SciTech

Cyber-issues expose flaws in Iowa caucus and election security at large

Credit: Kian Nassre/ Credit: Kian Nassre/ Results of the 2020 Iowa Democratic caucus. Final raw vote totals were calculated after candidates under 15% had their votes redistributed. State delegate equivalents are a heuristic approximation based on the final votes in each precinct. (credit: Data source: The New York Times) Results of the 2020 Iowa Democratic caucus. Final raw vote totals were calculated after candidates under 15% had their votes redistributed. State delegate equivalents are a heuristic approximation based on the final votes in each precinct. (credit: Data source: The New York Times)

Last Monday’s Iowa caucuses were a disturbing parable for the risks to our democracy. Moreover, it exposed how Iowa’s niche status is hazardously clunky in the 21st century.

A week later, it is still unclear what exactly went wrong. What is known is that the Democratic party intended to have the captains at each voting precinct report the results of each caucus using an app developed by Shadow, Inc. There were reports suggesting that the app was untested and the captains were untrained, and now, there is news that pro-Trump trolls may have intentionally jammed the phone lines to prevent Democrats from using their hotline as a fail-safe. Even now, the results are in doubt. The infinitesimal gap between Pete Buttigieg and Bernie Sanders has led to both candidates declaring victory and numerous accusations of election rigging.

“There has been a lot of work in the security community and the crypto-community to design more secure voting systems, but those are still in the preliminary testing stage. Voting systems are complex; you need to worry about physical attacks on the system itself, and as soon as you connect them to the internet, that information might be tampered with or lost or scooped on,” said Bryan Parno, associate professor of Computer Science and Electrical Computer Engineering at Carnegie Mellon University, “On top of that, even if we security experts give our blessing, it’s not necessarily the best way to rest the foundation of a democratic system on. The system has to be not only secure, but also known to be secure. If people don’t think that it is secure or believe that it might have been tampered with, that is just as bad.”

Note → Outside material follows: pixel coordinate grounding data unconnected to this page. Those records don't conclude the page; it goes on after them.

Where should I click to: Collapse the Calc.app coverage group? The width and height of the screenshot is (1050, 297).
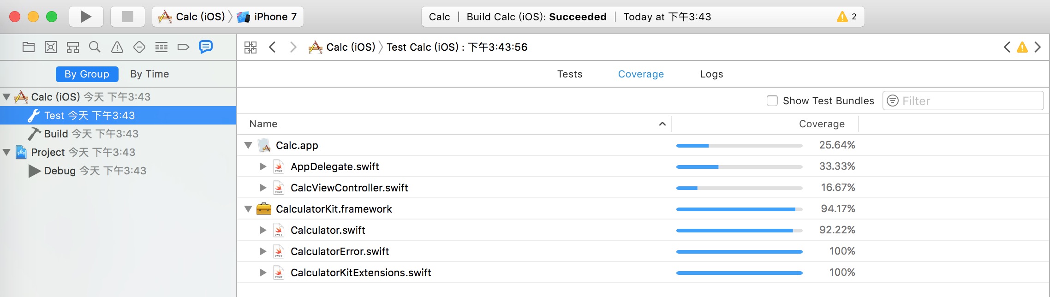pyautogui.click(x=248, y=145)
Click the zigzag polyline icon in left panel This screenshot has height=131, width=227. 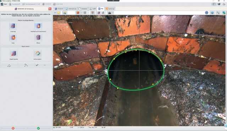[x=26, y=65]
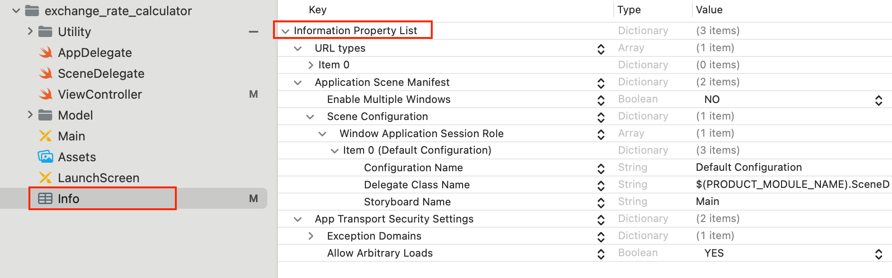The width and height of the screenshot is (892, 278).
Task: Select the Scene Configuration row
Action: (x=377, y=116)
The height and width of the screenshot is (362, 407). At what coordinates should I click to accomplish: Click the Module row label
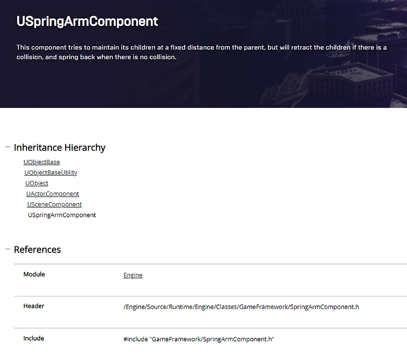tap(34, 274)
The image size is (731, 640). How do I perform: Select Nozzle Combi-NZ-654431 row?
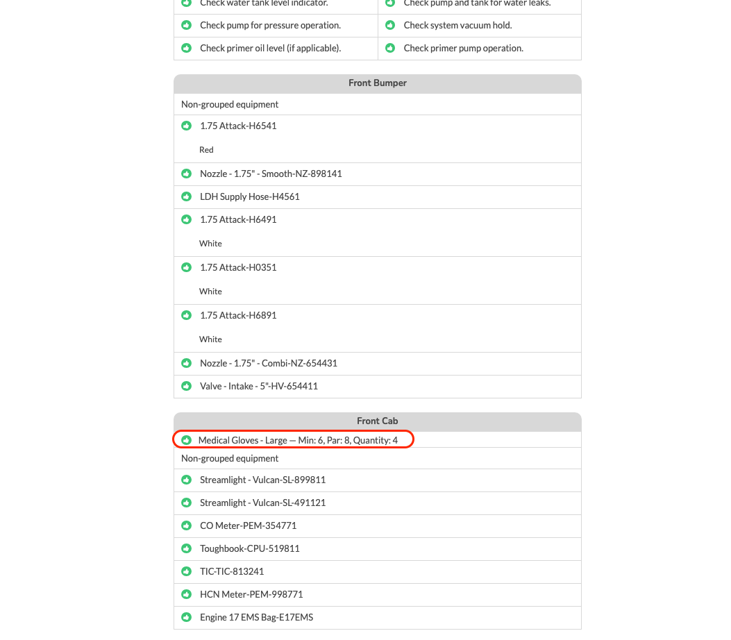378,364
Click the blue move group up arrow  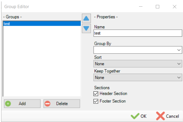click(86, 19)
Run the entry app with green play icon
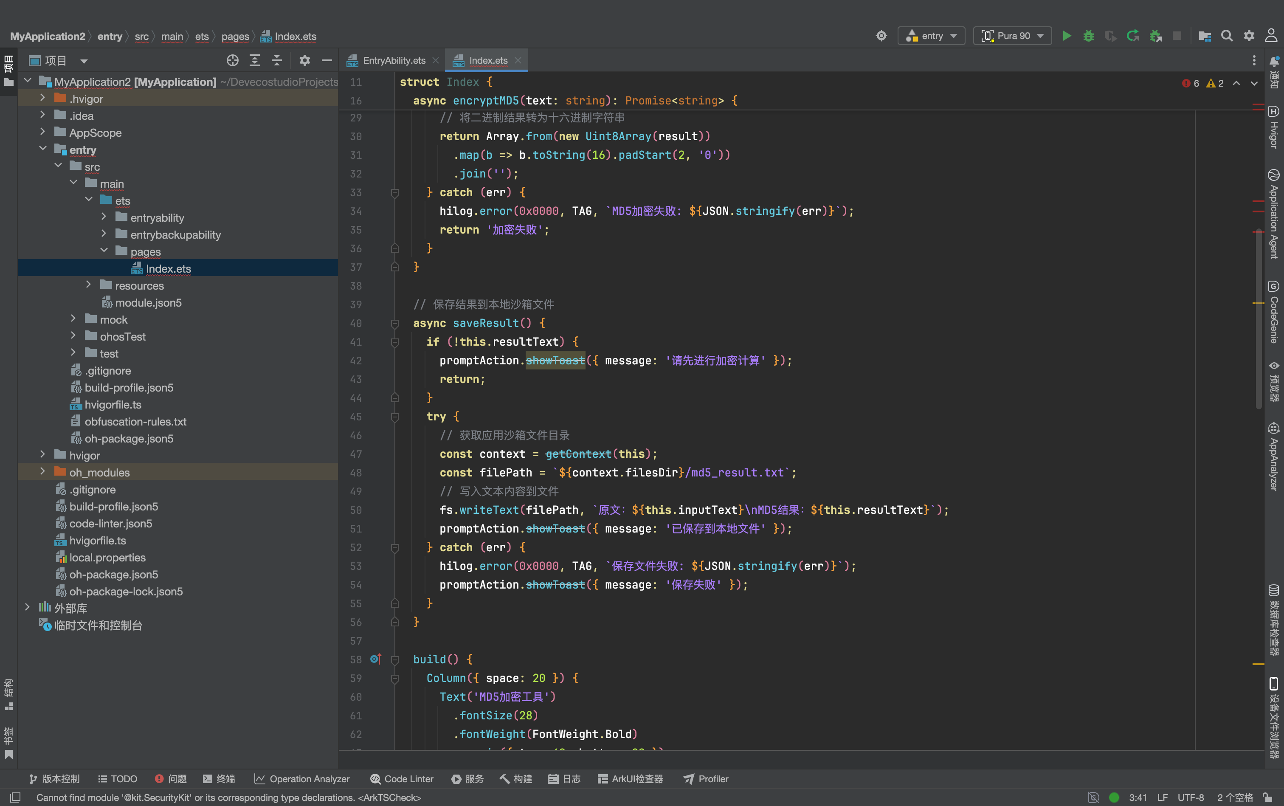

Iowa’s caucus system is incredibly complex due to the multiple tiers of delegate allocation mechanisms. In short, rather than simply casting a ballot, the voters in each precinct gather and stand in clumps and convince others of their community to join them, with candidates under 15 percent having their votes redistributed. At the end of it all, the captains were meant to report the delegate outcome, along with the raw votes before and after redistribution.

So at first glance, a tech injection would appear to be just what Iowa needed. Instead, it only caused more mayhem. “After the 2000 election, there was this big rush to do computerized voter machines, and I think that was overly hasty … Part of the push for digitizing everything is that people want the results right away, which is nice to have but not necessary,” Parno explained.

Aside from technological issues, the Iowa caucuses were marred by issues of representation. According to the U.S. Census Bureau, Iowa is 91 percent white compared to the national statistic of 77 percent, and according to Pew research, the Democratic party is only 59 percent white nationally. This means that Iowa is not representative of the entire country, and especially not of the current Democratic party.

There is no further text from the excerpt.